Generational Divides, Student Activism, and the Youth Vote

Moblizing Ideas, a blog that Notre Dame’s Center for the Study of Social Movements maintains, commissioned a series on youth activism–way before most of us were tuned into the way the #coronacrisis would take over our politics and lives.

I’ve posted my entry below, but please read the thoughtful entries by Nicolás M. Somma and Mikaila Mariel Lemonik Arthur.

Emma Gonzalez tweeted out a picture of herself after she voted in Florida’s primary election. Along with 1.5 million other followers, I saw Emma smiling, displaying the “I voted” sticker that came with her first in-person vote. Emma started on Twitter when she and some of her classmates organized March for Our Lives in response to the horrific mass shooting at their high school. The Parkland kids brought a new energy and visibility to a growing movement for gun safety regulation, running through a full range of social movement tactics: a local demonstration where Emma gave a stirring “We Call BS” speech; a bus trip to lobby Florida legislators in Tallahassee; a national demonstration in Washington, DC, that drew more than one million people — and featured no speaker over the age of 19; a coordinated series of school walk-outs across the country; and a speaking tour in the summer of 2018 to encourage young people to vote.

I was fortunate to catch the Parkland kids when they visited Irvine, California in November 2018, for a rally on the campus where I teach about social movements. They distributed stickers and t-shirts, gave brief speeches, provided a platform for local young activists and candidates for office, and then ran a bus to City Hall where residents could register to vote. Activist actors Chelsea Handler and Natalie Morales were there as well; Chandler spoke. But the young people were the stars. After the event, they stayed for more than an hour, talking with students and others, and posing for pictures with anyone willing to wait. I still wear the t-shirt I got, which features a QR code that links to a voter registration site. Since then, some of the Parkland kids have endorsed particular Democratic candidates, but even when they differed, all have encouraged other young people to vote.

The Parkland kids were great: smart, committed, and disciplined, but hardly unique. Every Tuesday and Thursday morning, I saw other young people equally committed in my social movements course. Before class, almost every session, one student or another would ask for a minute to announce an organizing event: on guns or climate change or unionization or tuition. There were meetings, canvassing sessions, speakers, and demonstrations. Every student, even those who just needed credits offered at this time of the day, was invited to attend a new set of events, and sometimes conversations extended beyond the classroom to the walk out or a snack at the student center. A few students were visibly exhausted on the Thursday after the election. But their efforts paid off. Orange County, political home of Richard Nixon and Ronald Reagan — to say nothing of the local airport’s namesake, John Wayne, saw record high voter turnout for a midterm election, and flipped every House of Representatives seat to the Democratic Party for the first time since the Pleistocene era. (My very clever attempt at a hashtag, #Orangeisthenewblue, almost caught on, I think.)

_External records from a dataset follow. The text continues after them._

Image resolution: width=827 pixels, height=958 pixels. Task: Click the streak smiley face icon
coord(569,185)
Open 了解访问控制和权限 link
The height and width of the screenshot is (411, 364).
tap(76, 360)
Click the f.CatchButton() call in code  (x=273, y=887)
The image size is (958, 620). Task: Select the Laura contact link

So, does the dramatic social movement activism of young people in the Trump era affect American elections and more conventional political participation? Sure. In lots of ways, activism promotes activism. Commanding public attention for yourself and your issues encourages others with concerns to try to enter into public life as well — even on different issues. Greta Thunberg, who started a weekly climate strike outside the Swedish parliament, cited the Parkland kids, who she had never met, as inspiration.

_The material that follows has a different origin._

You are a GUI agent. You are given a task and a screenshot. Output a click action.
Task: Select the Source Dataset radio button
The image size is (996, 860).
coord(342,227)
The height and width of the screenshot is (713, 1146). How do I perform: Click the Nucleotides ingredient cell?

But it’s more than this demonstration effect as well. Organizers and activists set examples, to be sure, but they also set up communication channels for wholesale dissemination of information about issues and activities. In ancient times there were leaflets, then telephone trees, but social media allow a much faster, and largely unmediated, spread of information than ever before. Occupy media teams livestreamed meetings, working on laptops, sometimes with portable generators. Shortly after Trump’s election, Indivisible posted a manual for action quickly downloaded thousands of times (Brooker 2018). The Parkland kids sat on a living room floor, working on a range of platforms through their phones. It’s easier than ever for someone with an interest to find support and encouragement online, as well as directions for next steps to social and political engagement.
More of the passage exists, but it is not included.